Judul

Short Description

Sabtu, 7 Februari 2026, Rumah Koperasi LKMS KASUWARI kembali menyaksikan geliat kebersamaan dan semangat kepengurusan baru. Bertepatan dengan pelaksanaan Giat KASUWARI, sejumlah pengurus dan tokoh koperasi berkumpul untuk membicarakan tindak lanjut RAT ke‑6 LKMS KASUWARI. Hadir dalam forum ini Ketua, Achyar Budi Pranoto, S.Mn., M.M; Sekretaris, Mirwan Aziz Romadhon, S.M; Bendahara Umum, Khoirurrusman Setiawan, S.E.Akt; Tri Agus Setiawan, M.Kom; serta Ahmad Subagyo yang selama ini dikenal sebagai sosok yang aktif dalam pengembangan ekonomi koperasi dan UMKM di Pekalongan.

Rapat koordinasi ini berlangsung akrab, namun penuh keseriusan, mulai pukul 16.00 hingga 18.00 WIB. Di tengah suasana khas Rumah Koperasi yang hangat, para pengurus menyepakati sejumlah langkah penting untuk memperkuat Koperasi LKMS KASUWARI di masa depan.

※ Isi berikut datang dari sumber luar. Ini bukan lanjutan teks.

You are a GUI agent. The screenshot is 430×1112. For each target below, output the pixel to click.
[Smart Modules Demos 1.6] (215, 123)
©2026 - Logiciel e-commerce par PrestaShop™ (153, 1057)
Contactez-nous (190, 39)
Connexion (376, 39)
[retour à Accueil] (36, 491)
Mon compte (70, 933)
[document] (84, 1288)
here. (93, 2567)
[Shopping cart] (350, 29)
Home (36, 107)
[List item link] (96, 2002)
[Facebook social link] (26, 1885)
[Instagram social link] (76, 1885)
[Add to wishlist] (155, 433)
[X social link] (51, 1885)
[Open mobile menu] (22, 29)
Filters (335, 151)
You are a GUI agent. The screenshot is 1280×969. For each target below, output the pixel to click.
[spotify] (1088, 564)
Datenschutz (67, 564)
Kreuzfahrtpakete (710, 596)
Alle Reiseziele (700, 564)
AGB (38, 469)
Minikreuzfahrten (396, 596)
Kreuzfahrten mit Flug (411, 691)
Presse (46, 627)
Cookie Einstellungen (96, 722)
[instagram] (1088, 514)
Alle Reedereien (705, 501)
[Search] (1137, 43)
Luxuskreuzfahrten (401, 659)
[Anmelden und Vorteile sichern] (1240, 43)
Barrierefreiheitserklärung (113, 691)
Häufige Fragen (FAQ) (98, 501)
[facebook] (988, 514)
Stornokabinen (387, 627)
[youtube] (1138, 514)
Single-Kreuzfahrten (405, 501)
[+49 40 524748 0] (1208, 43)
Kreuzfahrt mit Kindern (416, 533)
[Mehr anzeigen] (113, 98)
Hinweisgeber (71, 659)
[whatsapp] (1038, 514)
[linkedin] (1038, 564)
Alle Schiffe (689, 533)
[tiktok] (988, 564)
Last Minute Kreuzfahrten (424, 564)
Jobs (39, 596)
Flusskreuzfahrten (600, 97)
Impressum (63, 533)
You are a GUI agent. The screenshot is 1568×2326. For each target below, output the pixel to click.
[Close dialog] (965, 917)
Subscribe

Yang menjadi poin pertama adalah lengkapnya dokumen serah terima kepengurusan. Pengurus sepakat untuk mengumpulkan, merapikan, dan menata ulang semua berkas—baik cetak maupun digital—yang terkait dengan transisi dari pengurus lama kepada pengurus baru. Dokumen yang dimaksud mencakup berita acara RAT, laporan keuangan, catatan perolehan hasil usaha, daftar aset dan kewajiban, hingga nota‑nota kerja sama dan data pembiayaan anggota. Langkah ini bertujuan memastikan bahwa alih kelola berjalan tertib, transparan, dan berbasis data yang valid.

Tidak hanya berhenti di administrasi, rapat juga menetapkan jadwal rapat kerja pengurus. Di papan rencana pun sudah tercatat: Rapat Kerja Pengurus LKMS KASUWARI akan dilaksanakan pada Sabtu, 14 Februari 2026. Rapat kerja ini akan menjadi ajang penyusunan program kerja tahunan, penajaman strategi pembiayaan, dan penajaman komitmen terhadap program pemberdayaan UMKM di Pekalongan melalui koperasi.

Salah satu keputusan penting lainnya adalah pembentukan tim kecil yang akan bertugas membawa hasil RAT ke‑6 KASUWARI ke Jakarta, sekaligus menyusun dan mengajukan proposal program pengembangan UMKM di Pekalongan. Tim ini dipimpin oleh Ketua KASUWARI, Achyar Budi Pranoto, didampingi Sekretaris, Mirwan Aziz Romadhon. Rencananya, program ini akan menekankan penguatan UMKM melalui pendekatan syariah dan digitalisasi usaha, sekaligus menjadikan LKMS KASUWARI sebagai mitra strategis dalam ekosistem ekonomi kerakyatan di Pekalongan.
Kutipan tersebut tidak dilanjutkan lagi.